→ Exercise directions
Carry the forum thread on building materials for a raised vegetable bed further, beginning right after the final quoted post.

→ Passage shown

# Raised bed- stone/brick material



## sotx23 (May 4, 2010)

I am thinking of building a raised bed for some vegetables. At this point I am thinking of doing it with Pavers, but not 100% sold on that idea just yet. Would like to see some pictures of ya'lls raised beds if you don't mind. 

Thanks


----------



## Pocketfisherman (May 30, 2005)

Downside of pavers or stone is that it gets hot and holds heat, drying out the soil inside quicker. If you have a good irrigation system, it's no big deal. If not, you better not miss a day of watering in the summertime.


----------



## Nokillbill (Nov 27, 2006)

i made mine out of 2x12 non treated wood. even though i was told that the new treated wood was considered safe . im not really sure i can figure out how to post a pic here. but i could e-mail you some pics if you like .


----------



## WilliamH (May 21, 2004)

This is how they do raised beds at Urban Harvest.

http://www.urbanharvest.org/advice/basics/raised_beds.html


----------



## sotx23 (May 4, 2010)

Thanks guys- feel free to post your wooden ones also. Just brainstorming now.


----------



## txjustin (Jun 3, 2009)

I used landscape timbers. Cheap and easy.


----------



## w_r_ranch (Jan 14, 2005)

Same here. They have been in place 11 years now...










I should note that we are in the process of doubling the size of the garden (and incorporating the greenhouse into it). The landscape timbers are being replaced with a PaveStone retaining walls...

If you decide on going the 'stone' route, be prepared to layout some serious cash in comparison to installing landscape timbers. The upside of the PaveStone route is that it looks better (IMO) and it is maintenance free. Cutting out and replacing a bad landscape timber (from say the 3rd tier down) is not fun at all...


----------



## Stringer (May 22, 2004)

here is the one i made. first pic is april 1st and second is may 25th. still producing more tomatoes than we can keep up with.


----------



## chuck leaman (Jul 15, 2004)

Jeff. There was a veggie garden thread on txwaterfowler last year. Agduckhunter posted some pics of his cousins raised beds. You may not want something that fancy but it will give you a few good ideas.


----------



## homebrew (Jun 14, 2011)

i used 4x6's


----------



## Gilbert (May 25, 2004)

Stringer said:


> here is the one i made. first pic is april 1st and second is may 25th. still producing more tomatoes than we can keep up with.

→ Record excerpts

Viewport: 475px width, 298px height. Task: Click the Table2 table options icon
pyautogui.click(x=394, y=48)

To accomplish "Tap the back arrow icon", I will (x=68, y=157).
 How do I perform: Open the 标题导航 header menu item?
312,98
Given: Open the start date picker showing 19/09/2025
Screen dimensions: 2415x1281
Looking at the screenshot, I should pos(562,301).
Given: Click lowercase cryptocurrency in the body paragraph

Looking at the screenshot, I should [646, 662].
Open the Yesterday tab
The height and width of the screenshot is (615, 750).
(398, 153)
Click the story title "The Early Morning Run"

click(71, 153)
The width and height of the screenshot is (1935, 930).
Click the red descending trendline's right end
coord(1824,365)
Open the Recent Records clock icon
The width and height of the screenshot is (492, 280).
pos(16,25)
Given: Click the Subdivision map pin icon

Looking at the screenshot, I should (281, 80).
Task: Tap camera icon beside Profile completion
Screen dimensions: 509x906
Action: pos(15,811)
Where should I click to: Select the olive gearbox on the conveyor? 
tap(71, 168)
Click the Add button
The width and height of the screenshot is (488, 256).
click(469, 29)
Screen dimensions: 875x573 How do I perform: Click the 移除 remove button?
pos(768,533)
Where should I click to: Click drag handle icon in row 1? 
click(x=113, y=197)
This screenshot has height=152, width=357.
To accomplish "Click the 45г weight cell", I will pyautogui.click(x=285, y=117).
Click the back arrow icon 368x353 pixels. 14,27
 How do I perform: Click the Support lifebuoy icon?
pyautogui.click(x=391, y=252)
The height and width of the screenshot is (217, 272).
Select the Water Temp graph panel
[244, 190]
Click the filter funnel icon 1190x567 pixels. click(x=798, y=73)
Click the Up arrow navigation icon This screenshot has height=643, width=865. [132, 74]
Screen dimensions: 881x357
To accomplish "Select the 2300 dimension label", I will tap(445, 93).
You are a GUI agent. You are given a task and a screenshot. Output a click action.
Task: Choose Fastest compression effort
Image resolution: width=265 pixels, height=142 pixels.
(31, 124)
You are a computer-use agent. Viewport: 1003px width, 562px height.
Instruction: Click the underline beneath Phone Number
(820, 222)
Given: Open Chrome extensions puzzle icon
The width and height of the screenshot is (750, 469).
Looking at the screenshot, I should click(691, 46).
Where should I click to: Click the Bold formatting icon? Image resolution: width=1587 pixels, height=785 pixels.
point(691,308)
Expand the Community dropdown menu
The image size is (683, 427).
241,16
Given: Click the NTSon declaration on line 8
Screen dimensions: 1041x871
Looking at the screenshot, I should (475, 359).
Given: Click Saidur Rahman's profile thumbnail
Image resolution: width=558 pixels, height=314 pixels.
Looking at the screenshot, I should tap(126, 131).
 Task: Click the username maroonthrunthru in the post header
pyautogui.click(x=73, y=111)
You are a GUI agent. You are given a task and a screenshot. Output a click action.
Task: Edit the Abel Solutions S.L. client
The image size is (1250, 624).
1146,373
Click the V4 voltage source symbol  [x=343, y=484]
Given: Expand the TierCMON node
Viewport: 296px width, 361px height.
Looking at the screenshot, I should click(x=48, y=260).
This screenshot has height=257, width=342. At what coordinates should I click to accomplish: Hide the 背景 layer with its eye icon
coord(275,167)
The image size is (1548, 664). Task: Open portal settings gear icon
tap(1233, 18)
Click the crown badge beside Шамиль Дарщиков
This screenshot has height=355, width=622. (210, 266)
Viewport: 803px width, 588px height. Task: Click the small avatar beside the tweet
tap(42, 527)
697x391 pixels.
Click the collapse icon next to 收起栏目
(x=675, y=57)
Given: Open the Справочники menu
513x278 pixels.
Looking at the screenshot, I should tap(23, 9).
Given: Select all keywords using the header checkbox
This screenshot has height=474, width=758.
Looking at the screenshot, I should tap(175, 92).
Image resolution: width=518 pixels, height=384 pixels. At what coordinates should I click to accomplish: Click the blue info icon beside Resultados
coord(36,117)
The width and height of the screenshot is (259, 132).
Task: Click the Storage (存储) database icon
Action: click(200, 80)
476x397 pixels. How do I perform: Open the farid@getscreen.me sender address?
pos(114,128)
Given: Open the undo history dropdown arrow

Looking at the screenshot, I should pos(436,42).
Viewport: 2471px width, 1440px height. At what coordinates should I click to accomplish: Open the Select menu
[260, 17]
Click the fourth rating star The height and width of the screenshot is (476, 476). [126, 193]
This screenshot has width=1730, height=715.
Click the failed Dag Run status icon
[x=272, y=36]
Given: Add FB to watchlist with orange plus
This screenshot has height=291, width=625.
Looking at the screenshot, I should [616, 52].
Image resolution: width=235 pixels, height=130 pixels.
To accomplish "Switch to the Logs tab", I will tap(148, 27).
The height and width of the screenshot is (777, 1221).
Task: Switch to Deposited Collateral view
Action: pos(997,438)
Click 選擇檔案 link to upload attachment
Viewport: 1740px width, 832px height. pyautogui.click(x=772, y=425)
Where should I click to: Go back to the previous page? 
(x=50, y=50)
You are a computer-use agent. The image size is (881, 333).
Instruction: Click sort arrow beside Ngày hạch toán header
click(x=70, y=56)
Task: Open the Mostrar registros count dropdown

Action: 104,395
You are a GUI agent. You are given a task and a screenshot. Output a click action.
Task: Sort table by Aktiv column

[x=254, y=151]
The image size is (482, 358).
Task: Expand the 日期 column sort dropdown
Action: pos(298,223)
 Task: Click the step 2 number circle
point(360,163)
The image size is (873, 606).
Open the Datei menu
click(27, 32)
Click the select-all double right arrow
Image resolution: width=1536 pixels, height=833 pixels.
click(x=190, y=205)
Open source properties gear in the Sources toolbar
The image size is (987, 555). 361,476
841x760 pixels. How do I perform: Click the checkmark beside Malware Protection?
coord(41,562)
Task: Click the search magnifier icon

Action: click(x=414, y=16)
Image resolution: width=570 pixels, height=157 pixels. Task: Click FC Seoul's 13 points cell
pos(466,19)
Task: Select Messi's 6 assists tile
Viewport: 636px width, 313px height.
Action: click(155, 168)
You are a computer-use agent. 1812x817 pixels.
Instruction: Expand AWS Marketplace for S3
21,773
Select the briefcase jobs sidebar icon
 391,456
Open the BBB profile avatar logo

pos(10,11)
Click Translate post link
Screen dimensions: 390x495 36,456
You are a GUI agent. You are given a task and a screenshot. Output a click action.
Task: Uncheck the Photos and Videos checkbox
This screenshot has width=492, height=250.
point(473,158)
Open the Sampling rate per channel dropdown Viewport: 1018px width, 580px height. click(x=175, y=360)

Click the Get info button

→ Written answer
this is what mine looks like but its 16'x10'

easy construction. 2 2x6x16's and 2 2x6x10's.


----------



## B2 (Jun 11, 2004)

So happy I did it this way vs. treated lumber or timbers. Cost me about $800 for 2 pallets delivered, not cheap, but it'll be there in 100 years.


----------



## sotx23 (May 4, 2010)

Thanks guys..... I need to decide on where to do the garden first..... I have 2 options: on the edge of my pool fence in the utility easement on the golf course (good morning sun but very filtered almost shaded) or take out a hedge row by my AC unit and put it in there. If I go with the side f the house I will likely use wood initially at least.... If I go golf course I will use stone. 

Chuck - yeah that one was CRAZy!


----------



## chuck leaman (Jul 15, 2004)

Jeff. When I win the lotto I will have raised beds like that.


----------



## tngbmt (May 30, 2004)

B2, did u use liner for your bed?
looks good


----------



## B2 (Jun 11, 2004)

Dug out grass, used landscape fabric on bottom and sides


----------



## DerekB22 (May 18, 2006)

*Stones*

If you decide you want to use the stones i have about 70 of them laying around that i would sell for $1 each they are like $2.25 from lowes. They are tanish in color. Im located in Santa Fe. A friend of mine used cedar tree trunks that we cut down to make his garden


----------



## Speck Tackler (May 28, 2004)

Here is my above ground garden.I live in the hill country so rocks are no problem.


----------



## Yak a Tak (Apr 20, 2012)

These are 8'X12'. Sides are treated 2"X10". Holding up well so far.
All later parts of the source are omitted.